Depuis la mi-mars, les Restos du Cœur ont démarré leur campagne d’été. À Ajaccio, le nombre de bénéficiaires a augmenté de 30 % par rapport à l’an dernier, à la même période. Trois d’entre eux témoignent.
Les silhouettes se pressent à l’intérieur du grand bâtiment gris pour échapper à la pluie. Il n’est pas encore dix heures, et déjà, c’est l’effervescence dans les locaux des Restos du Cœur, dans le quartier des Cannes. Comme chaque mardi, près de 3 000 repas seront distribués.
Dans les allées, des femmes surtout, quelques enfants, des personnes plus âgées. Tous ont moins de 700 euros de reste à vivre par mois. C’est la condition pour pouvoir bénéficier de l’aide alimentaire des Restos. Sur le seul site d’Ajaccio, les bénévoles ont constaté une augmentation de près de 30% du nombre de bénéficiaires par rapport à l’an dernier, à la même période.

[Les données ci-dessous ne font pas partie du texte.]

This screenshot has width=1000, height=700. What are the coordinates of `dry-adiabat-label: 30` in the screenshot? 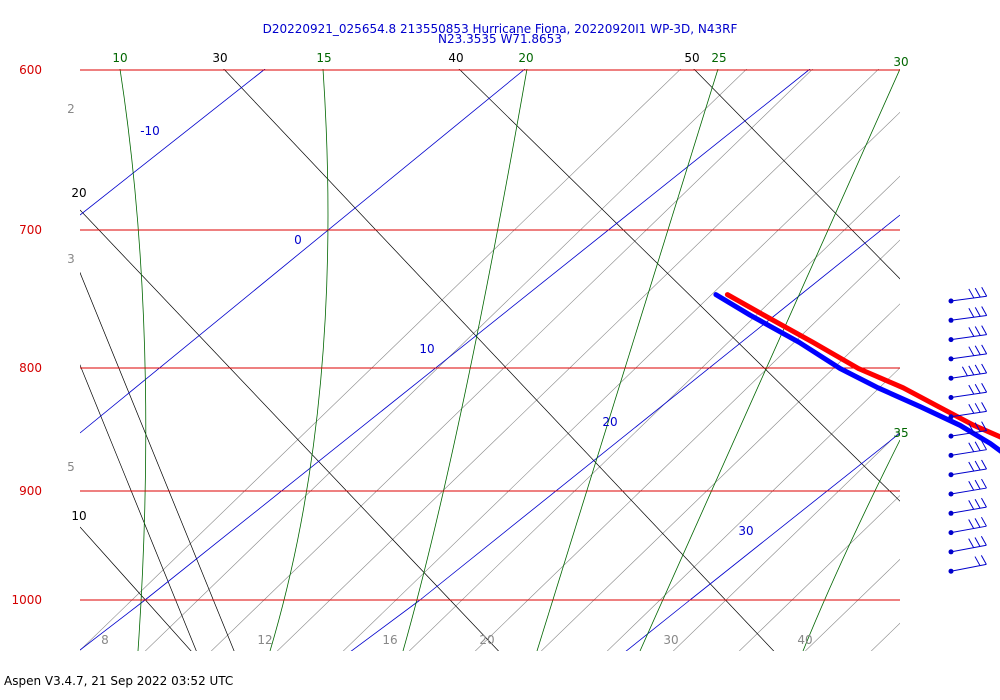 It's located at (220, 58).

"On peut plus faire les courses"
Angela, doudoune noire et chevelure foncée rassemblée en catogan, est l’une de ces bénéficiaires. Elle a 35 ans et deux petits garçons, de neuf et dix ans. La jeune femme a poussé la porte du local des Restos pour la première fois il y a deux ans.
Depuis, elle vient chaque semaine. "On ne peut plus faire les courses, ce n'est plus possible. C'est hyper cher, les prix dans les grandes surfaces. Et avec l'inflation cette année, c'est de pire en pire", soupire-t-elle.
Alors pour Angela, les Restos sont une bouffée d’oxygène dans son quotidien. "C'est chaleureux ici, il y a plein de produits, et on peut cuisiner varié, c'est ce qui est bien", indique-t-elle.
Devant le stand de distribution des boîtes de conserve, Mélanie, elle aussi, fait le plein de denrées alimentaires pour sa famille nombreuse. Elle a quatre enfants, et ne travaille pas. Son conjoint, lui, touche l’allocation aux adultes handicapés (AAH). "Les fins de mois sont très difficiles, avoue la jeune femme de 36 ans. Enfin, les fins de mois… Elles sont en début de mois…"
Enfant, Mélanie venait déjà aux Restos avec sa mère. "Malheureusement, on se retrouve encore là", confie-t-elle, emmitouflée dans son sweat noir. "Tout a augmenté. On galère, on ne vit plus, on survit et encore, survivre, c'est même plus le mot", se désole-t-elle.
Dans son panier, des paquets de gâteaux, du sucre, des yaourts. De la viande aussi. "Ça fait des économies, c'est des trucs qu'on n'achète pas, quoi", commente la jeune femme.
Un peu plus loin, un couple de personnes plus âgées. Antoinette a 77 ans, et des cheveux gris au carré, impeccablement peignés. Elle tenait un petit commerce avec son mari. "Ma retraite est inférieure au minimum retraite", livre-t-elle, derrière son masque anti-Covid et ses lunettes rose pâle.
"Ça nous aide beaucoup"
C’est en entendant parler des Restos "à la télé" qu’elle s’est décidée à se rendre dans les locaux de l’association. "Ça fait deux mois que je viens. Tout a augmenté, je n'arrive plus à boucler les fins de mois, poursuit-elle. Alors ça ne permet pas de tenir tout le mois mais quand même, ça nous aide beaucoup."
"Et puis tout le monde est très agréable, c'est convivial", reprend-elle. Parce que, comme dans la chanson des "Enfoirés", c’est aussi un peu de chaleur qu’Antoinette et les autres sont venus chercher ici, comme tous les mardis.